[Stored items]

========

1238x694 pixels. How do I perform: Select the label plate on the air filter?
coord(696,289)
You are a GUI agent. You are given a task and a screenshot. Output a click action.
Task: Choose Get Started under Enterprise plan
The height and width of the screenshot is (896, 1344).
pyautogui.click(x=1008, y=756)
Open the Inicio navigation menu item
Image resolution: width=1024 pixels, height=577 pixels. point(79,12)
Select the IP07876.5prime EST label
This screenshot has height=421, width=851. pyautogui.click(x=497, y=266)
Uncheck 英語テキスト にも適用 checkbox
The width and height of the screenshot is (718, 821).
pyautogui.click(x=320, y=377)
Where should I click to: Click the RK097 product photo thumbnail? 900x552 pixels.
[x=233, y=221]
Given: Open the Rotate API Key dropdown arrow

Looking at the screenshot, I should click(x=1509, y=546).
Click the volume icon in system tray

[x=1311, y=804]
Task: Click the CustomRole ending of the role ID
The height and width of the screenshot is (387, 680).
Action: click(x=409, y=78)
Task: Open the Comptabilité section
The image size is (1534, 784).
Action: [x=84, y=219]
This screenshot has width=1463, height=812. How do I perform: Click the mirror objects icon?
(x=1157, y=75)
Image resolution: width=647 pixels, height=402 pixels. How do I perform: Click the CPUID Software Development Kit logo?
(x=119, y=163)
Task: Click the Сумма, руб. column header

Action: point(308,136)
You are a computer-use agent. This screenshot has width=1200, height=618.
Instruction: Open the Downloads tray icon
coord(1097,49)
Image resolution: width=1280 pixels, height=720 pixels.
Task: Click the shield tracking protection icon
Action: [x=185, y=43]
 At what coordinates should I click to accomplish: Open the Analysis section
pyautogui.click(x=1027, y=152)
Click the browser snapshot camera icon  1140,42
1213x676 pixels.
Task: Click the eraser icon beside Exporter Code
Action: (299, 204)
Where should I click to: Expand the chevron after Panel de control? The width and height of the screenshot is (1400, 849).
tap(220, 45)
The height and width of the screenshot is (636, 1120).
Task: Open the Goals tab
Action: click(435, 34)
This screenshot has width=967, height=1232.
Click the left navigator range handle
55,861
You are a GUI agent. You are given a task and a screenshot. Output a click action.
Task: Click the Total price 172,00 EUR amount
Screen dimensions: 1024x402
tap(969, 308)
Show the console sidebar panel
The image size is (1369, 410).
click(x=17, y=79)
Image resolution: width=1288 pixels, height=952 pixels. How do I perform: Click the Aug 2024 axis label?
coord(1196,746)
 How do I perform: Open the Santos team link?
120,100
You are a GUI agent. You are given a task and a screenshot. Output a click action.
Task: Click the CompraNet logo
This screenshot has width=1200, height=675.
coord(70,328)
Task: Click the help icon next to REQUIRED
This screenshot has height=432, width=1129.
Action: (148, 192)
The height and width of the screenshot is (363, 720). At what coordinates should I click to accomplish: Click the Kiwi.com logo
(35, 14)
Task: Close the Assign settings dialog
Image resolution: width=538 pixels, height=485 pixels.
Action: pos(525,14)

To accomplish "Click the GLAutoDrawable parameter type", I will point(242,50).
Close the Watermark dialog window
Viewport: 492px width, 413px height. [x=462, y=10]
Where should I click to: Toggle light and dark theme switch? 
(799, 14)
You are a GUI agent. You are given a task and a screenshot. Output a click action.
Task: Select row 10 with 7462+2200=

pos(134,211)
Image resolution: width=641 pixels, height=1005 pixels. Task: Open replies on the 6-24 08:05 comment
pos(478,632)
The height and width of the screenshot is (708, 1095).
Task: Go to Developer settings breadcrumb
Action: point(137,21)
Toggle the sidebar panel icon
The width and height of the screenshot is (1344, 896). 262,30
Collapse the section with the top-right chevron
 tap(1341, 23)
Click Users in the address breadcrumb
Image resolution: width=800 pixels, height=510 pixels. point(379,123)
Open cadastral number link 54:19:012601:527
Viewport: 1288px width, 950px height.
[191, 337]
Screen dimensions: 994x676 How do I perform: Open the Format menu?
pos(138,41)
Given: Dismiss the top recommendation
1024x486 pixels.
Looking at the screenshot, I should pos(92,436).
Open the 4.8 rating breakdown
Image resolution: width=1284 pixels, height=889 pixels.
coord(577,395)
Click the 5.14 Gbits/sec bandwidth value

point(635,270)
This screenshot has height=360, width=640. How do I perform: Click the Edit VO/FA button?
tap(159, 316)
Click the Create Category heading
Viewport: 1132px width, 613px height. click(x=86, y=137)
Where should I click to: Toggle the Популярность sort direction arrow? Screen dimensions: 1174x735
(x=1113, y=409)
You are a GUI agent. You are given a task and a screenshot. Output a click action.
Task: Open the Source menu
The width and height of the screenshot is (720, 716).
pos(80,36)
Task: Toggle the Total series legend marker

========

__Instructions for the task__. Throughout the records, the word "Total" shows up on certain lines. Report how many lines, with only the number.

__Task result__. 2